The skeletons of collapsing buildings; shifting licks of light on water; insubmissive deathbed portraiture. Wandering through ‘Persistence of Vision’ at Gropius Bau, I feel fizzy. Peter Hujar’s photography, mostly taken in 1970s and 80s New York, is occupied with the intensity of impermanence. It seeks out a startling kind of liveliness, the sort that comes when subjects are at their most mutable. Presented alongside Hujar’s photographs, contemporary works by New York-based artist Liz Deschenes physically extend this sense of liveliness into the exhibition space. Through dewy reflections and distortions of light, Deschenes’ pieces return my attention to myself, and to the fleeting, spangling moment as it passes.

Peter Hujar: ‘Hudson River (III),’ 1976 // © The Peter Hujar Archive / VG Bild-Kunst, Bonn 2026

I smile as the first Hujar photographs I see are of people loitering around the Piers, an abandoned dockland along the Hudson River that became a meeting place for queer people, artists and unhoused people in the 1970s and 80s. Someone lies back on a bench in tattered denim shorts, one ankle slung over the opposite knee, legs framing their sun-drenched face. A kid grins up at the camera, body splayed across a ship’s ropes. A group of guys loll against each other, somebody’s head resting on another’s bulging crotch. The piers were a cruising spot, and a sexual charge runs through some of the images. A sense of ease carries across them all.

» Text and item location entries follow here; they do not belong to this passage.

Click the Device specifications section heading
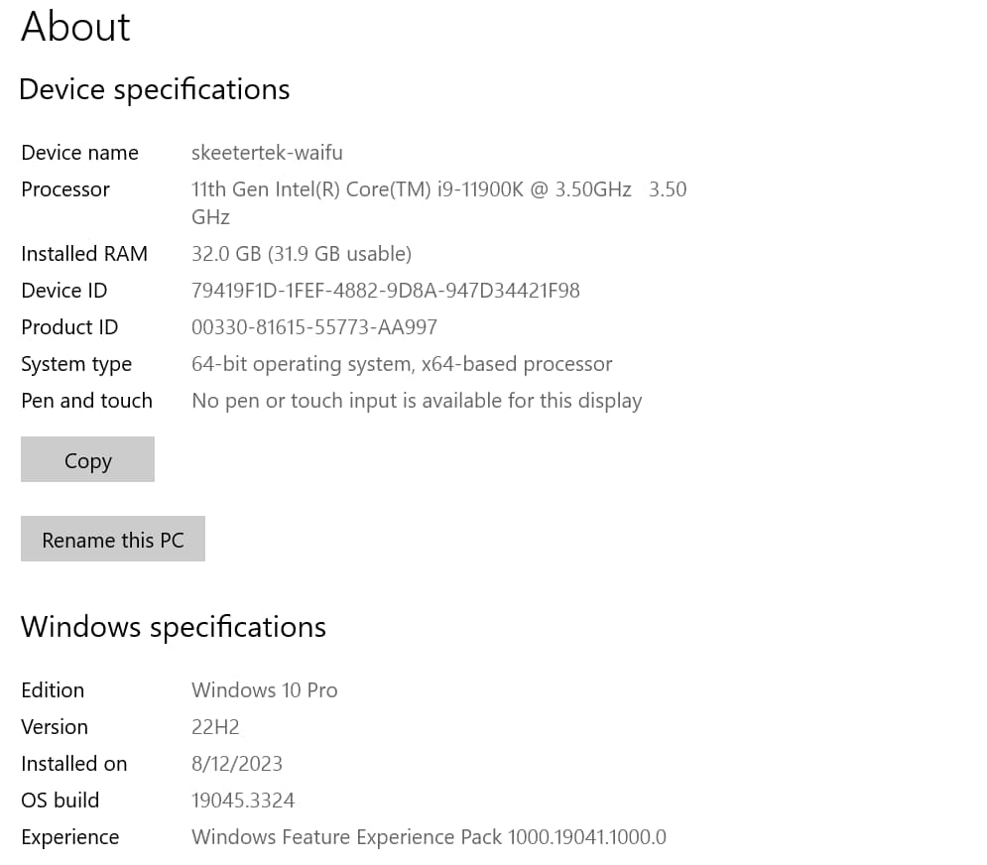Viewport: 987px width, 865px height. [x=154, y=89]
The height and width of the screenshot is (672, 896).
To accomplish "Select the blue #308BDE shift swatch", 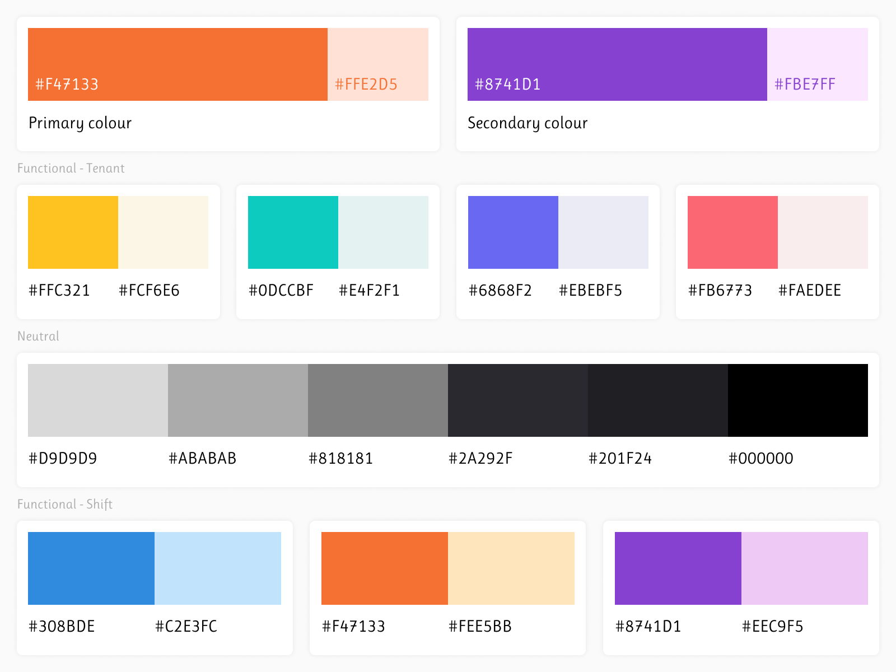I will pos(91,568).
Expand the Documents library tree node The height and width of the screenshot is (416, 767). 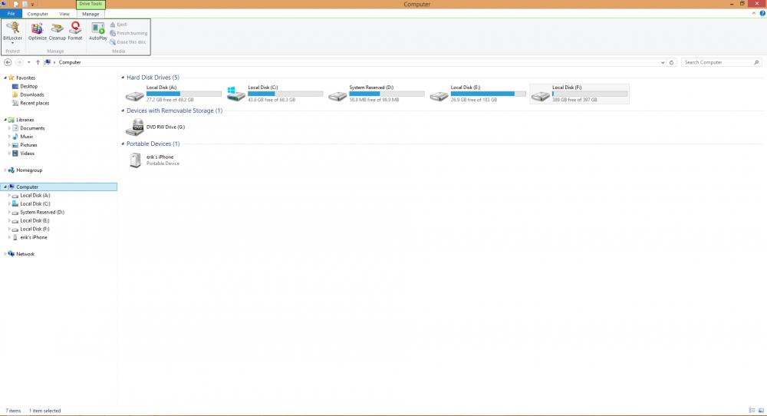pos(9,128)
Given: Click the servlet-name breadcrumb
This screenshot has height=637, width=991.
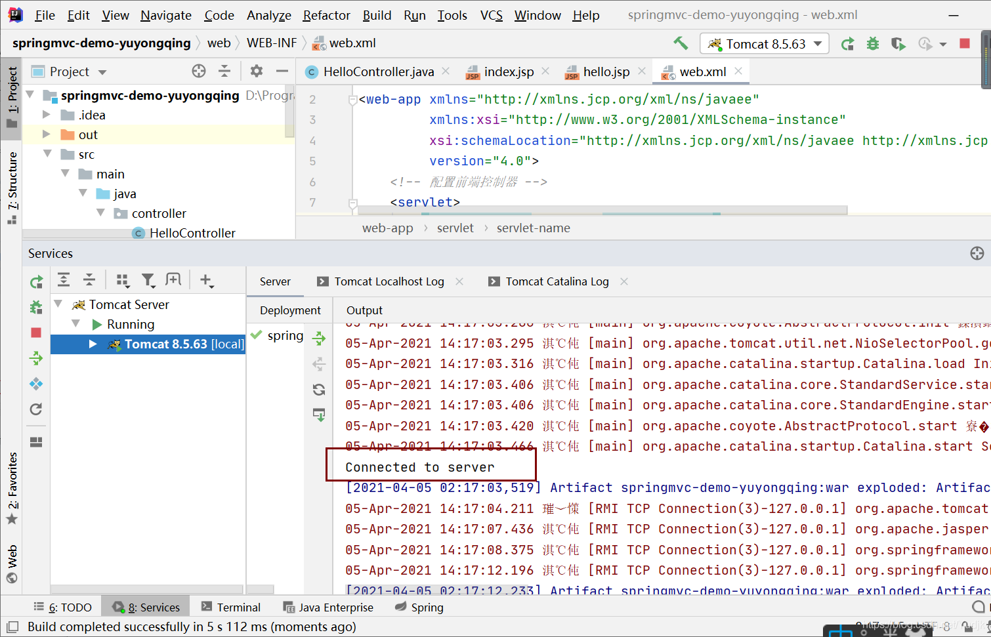Looking at the screenshot, I should click(x=533, y=228).
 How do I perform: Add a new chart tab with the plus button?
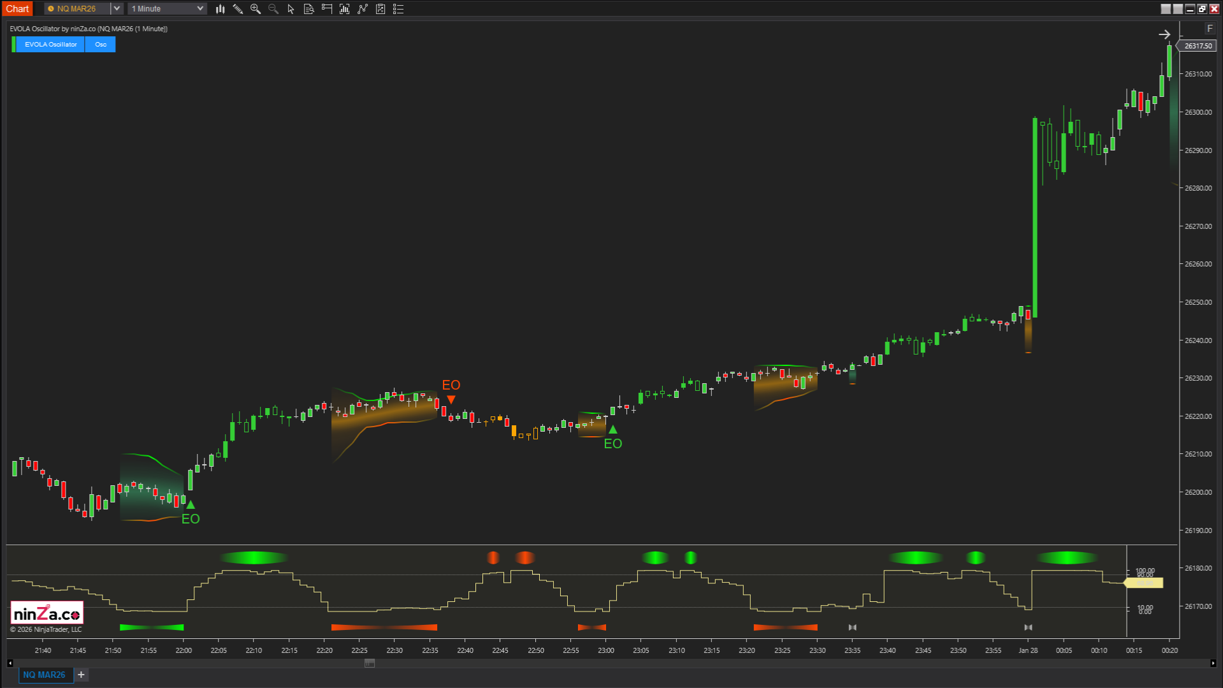81,675
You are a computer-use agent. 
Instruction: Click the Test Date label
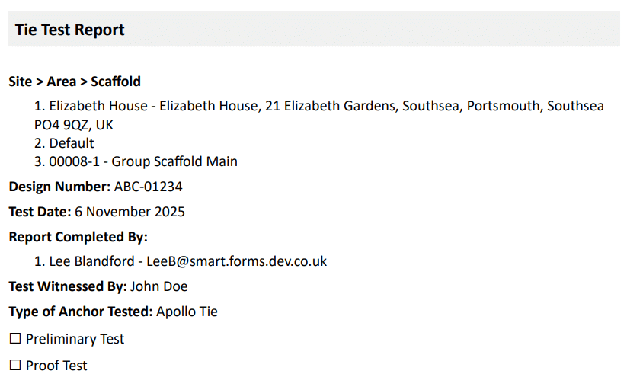click(40, 212)
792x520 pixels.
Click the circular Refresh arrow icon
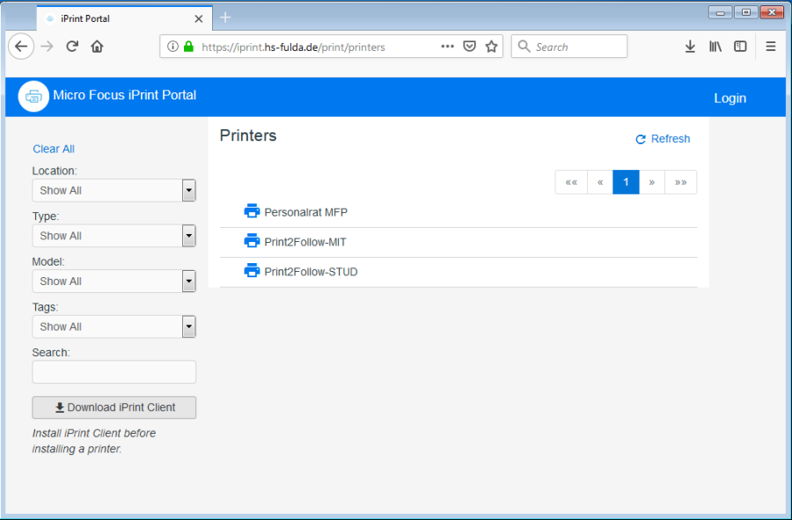(641, 138)
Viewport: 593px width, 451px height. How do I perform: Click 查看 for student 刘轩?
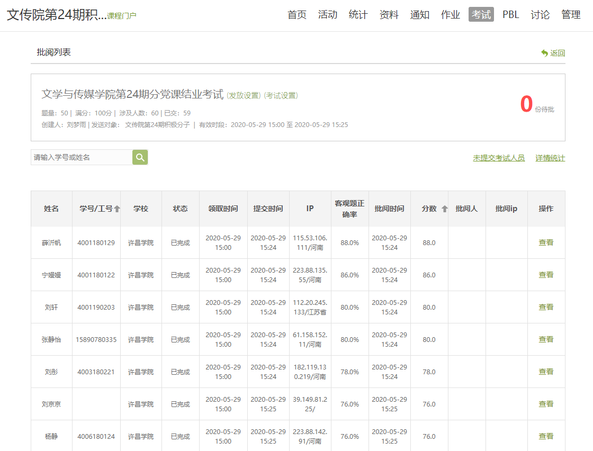546,307
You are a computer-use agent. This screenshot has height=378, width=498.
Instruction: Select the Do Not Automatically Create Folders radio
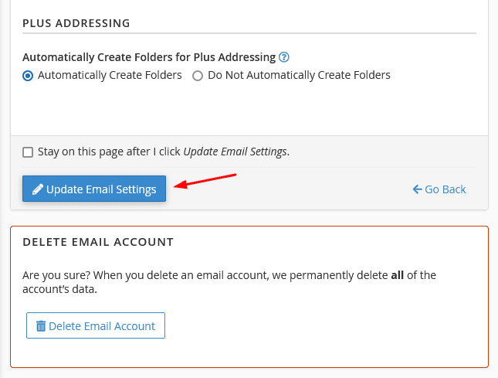[x=198, y=76]
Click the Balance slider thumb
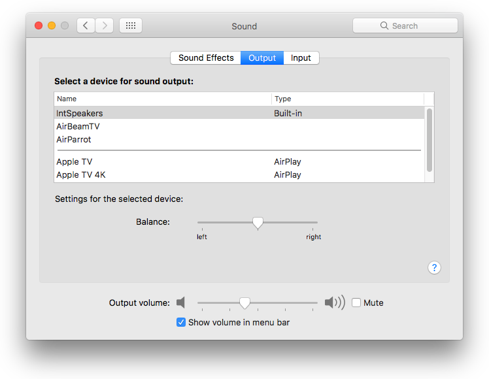 258,223

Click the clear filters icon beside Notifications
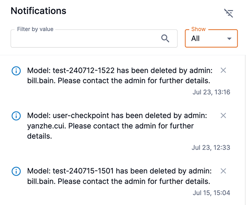229,13
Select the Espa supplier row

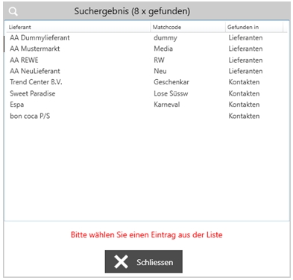(x=147, y=105)
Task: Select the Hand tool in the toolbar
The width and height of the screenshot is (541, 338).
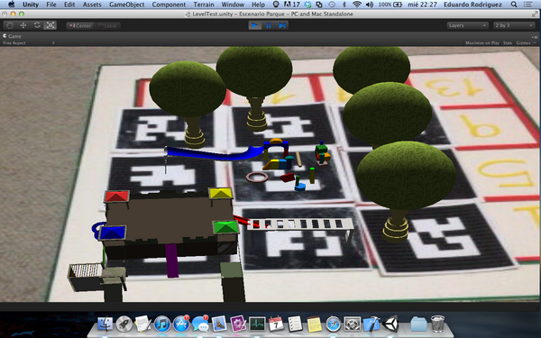Action: coord(10,25)
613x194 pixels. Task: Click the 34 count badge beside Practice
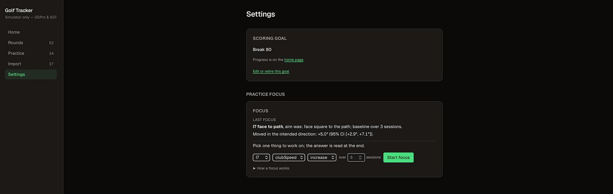coord(51,53)
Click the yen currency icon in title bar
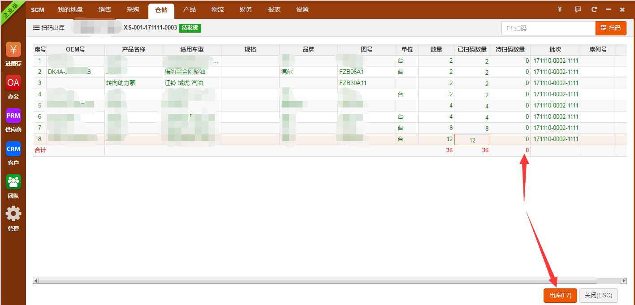 point(559,9)
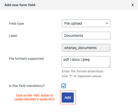Click the blue Add button
This screenshot has width=138, height=112.
pos(68,98)
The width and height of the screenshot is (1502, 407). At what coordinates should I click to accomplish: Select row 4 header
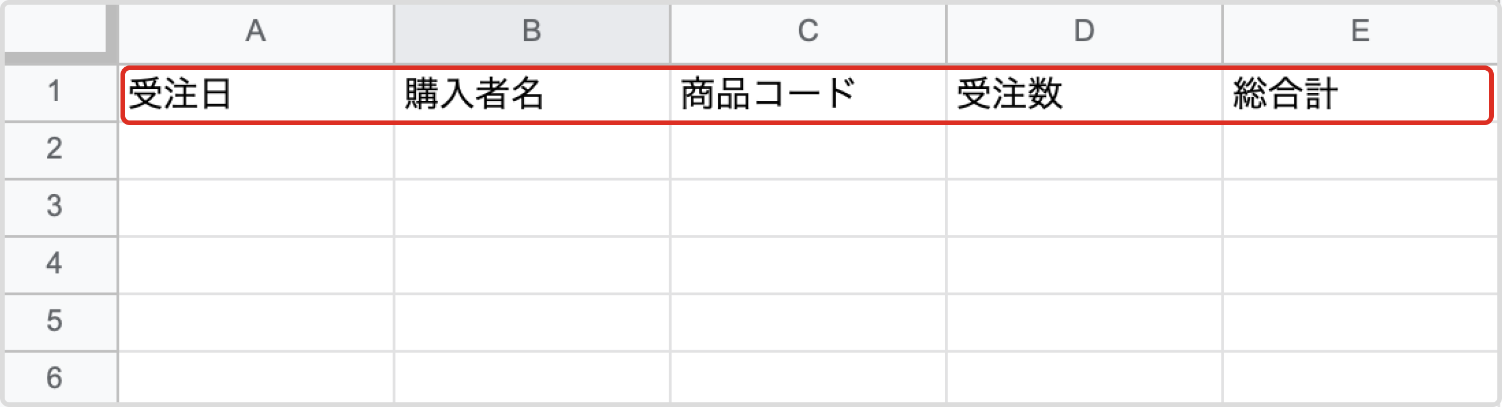[x=55, y=264]
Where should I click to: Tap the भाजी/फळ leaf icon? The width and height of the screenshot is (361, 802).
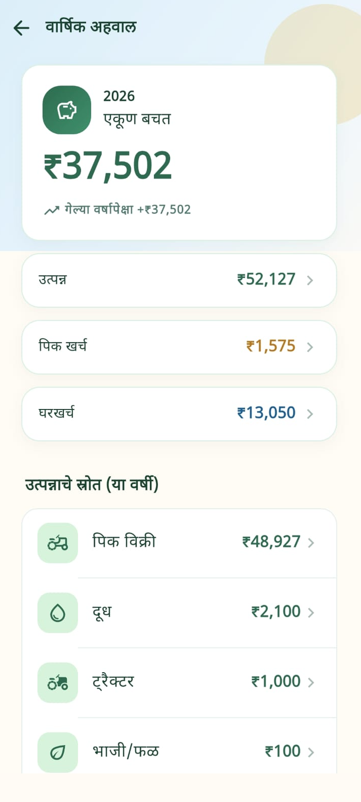tap(58, 752)
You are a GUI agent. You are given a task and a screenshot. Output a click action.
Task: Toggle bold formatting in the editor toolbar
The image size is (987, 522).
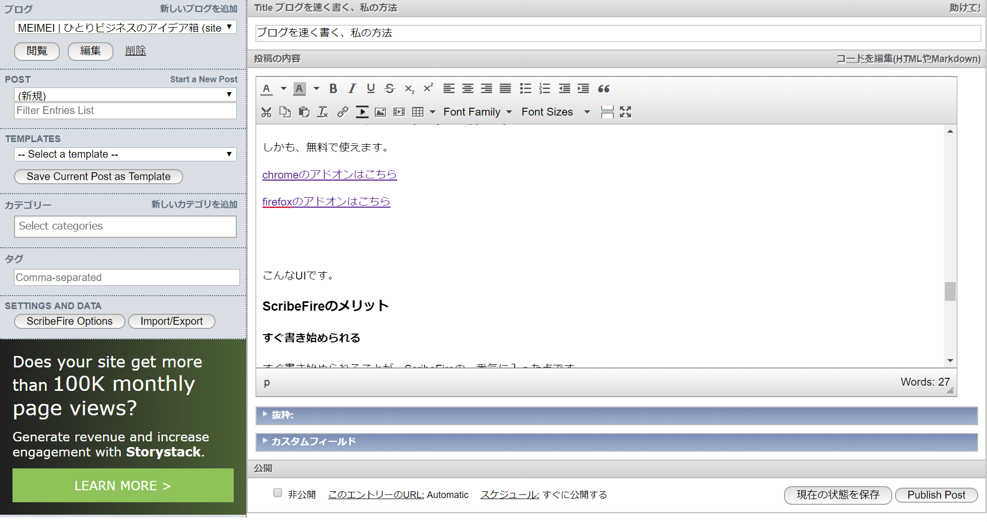[333, 89]
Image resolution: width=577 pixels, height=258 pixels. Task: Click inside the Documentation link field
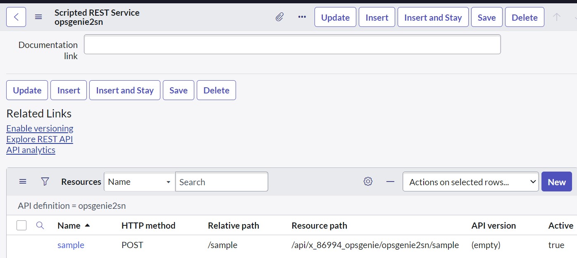point(292,44)
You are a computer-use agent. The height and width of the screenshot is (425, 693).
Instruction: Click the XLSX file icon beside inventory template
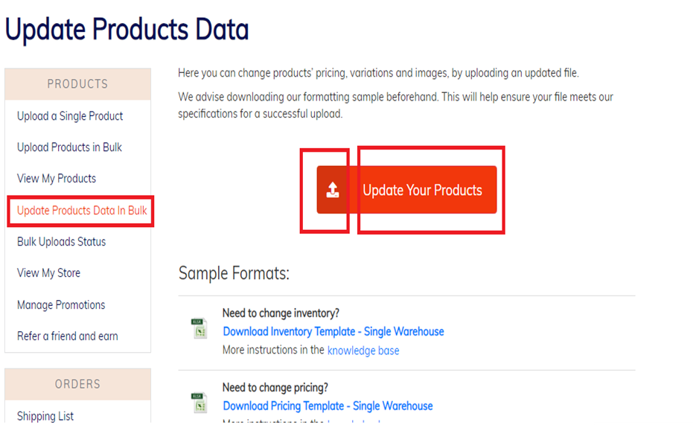[x=199, y=328]
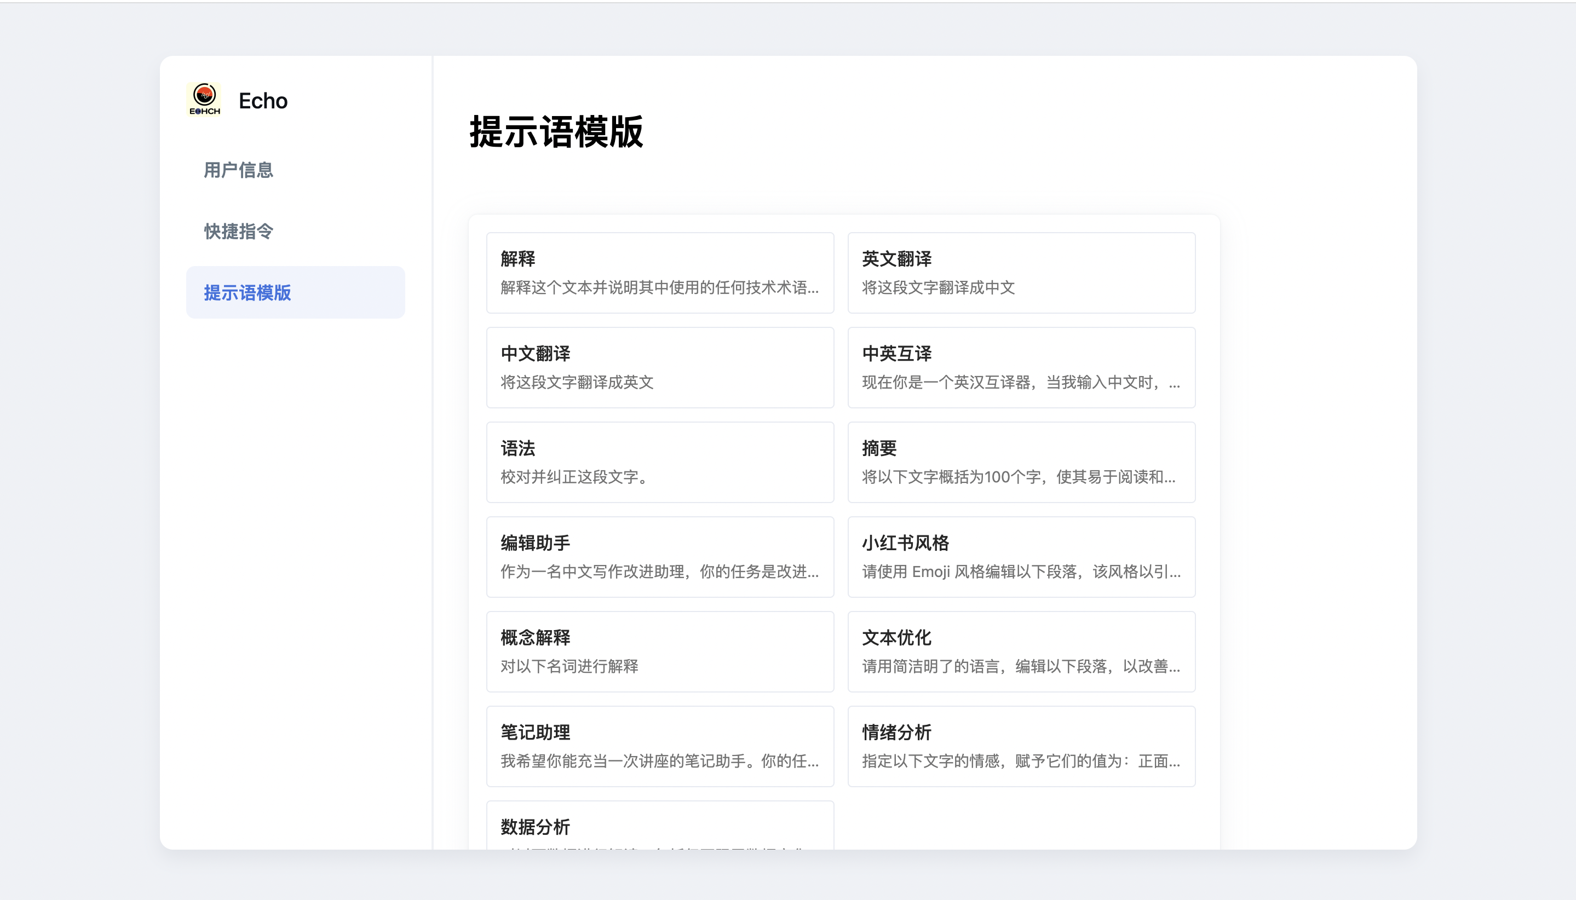1576x900 pixels.
Task: Click the 提示语模版 page heading
Action: [556, 132]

In the next room, attention shifts to the piers’ architecture. In ‘Canal Street Pier (Four Doors),’ Hujar photographs the derelict interiors of the structures: paint peeling from walls punctured with holes, fragments of the building scattered across warped floorboards, doorframes outlining the bleached-out voids of empty rooms. Presented beside it, ‘Canal Street Pier (Suitcase)’ feels like an inverse: a compacted cuboid of trash lying out in the sun. Unlike Hujar’s portraits of the Piers’ visitors, decay is centered here. But there’s also a stubborn thrill of possibility; the chance to squat and make use of the privacy of the ruin.

Peter Hujar / Liz Deschenes: ‘Persistence of Vision,’ 2026, installation view at Gropius Bau // © Gropius Bau, photo by Luca Girardini

The first Deschenes work I encounter is in this room too: milky cast glass poles leaning against the gallery wall, fixed to the floorboards with metal hinges. ‘Retaining’ reads as industrial, inspired by scaffold structures that hold up unstable historical buildings. The glass seems to glower from within, like a run-down tube light. It occurs to me that if the wall were to give way somehow—bowing like the derelict buildings in the photographs around me—the poles would shift on their hinges, eventually teetering over to smash on the ground.

Glass is Deschenes’ chosen material for a number of works, including her ‘Untitled (Claude Glass)’ pieces. Cast as dappled black rectangles, they produce warped reflections of the room; drained of color, with shapes billowing like on the surface of water. The works reference optical devices used by landscape painters from the 17th century onwards to simplify tonal range. Deschenes’ works shift my perception of myself. I walk forwards and backwards, my reflection splaying out then hollowing across its surface. Hujar’s images of the Hudson and East River are presented on the adjacent wall. Each holds varying measures of jet-black depths, undulating midtones and flashes of extreme white highlights at the water’s edge. The room feels contemplative, a pause from the demand of portraiture, of relating to others.

Peter Hujar: ‘David Wojnarowicz (Hand Touching Eye),’ 1981 // © The Peter Hujar Archive / VG Bild-Kunst, Bonn 2026

Deschenes’ photogram works, made by exposing black-and-white photographic paper to nocturnal light, also double as mirrors. Their aluminum surfaces produce a dewy, sepia-inflected glow. In front of these works, I take my chance to look at other people wandering around the exhibition instead. Photographs Hujar took at night stand across the room; my favourite is ‘Parking Lots, West Side, New York.’ An expanse of car parks stolen from the relief of the skyscrapers that surround them opens out. Debris gathers along chain-link fences, drawn by the wind across the empty lot with nothing else to catch it. The slung-back saloon cars look seedy, as if loitering just out of sight. An advertisement for ‘LEATHER’ on a far building reads like an invitation. Even Hujar’s inanimate subjects are lively and enticing.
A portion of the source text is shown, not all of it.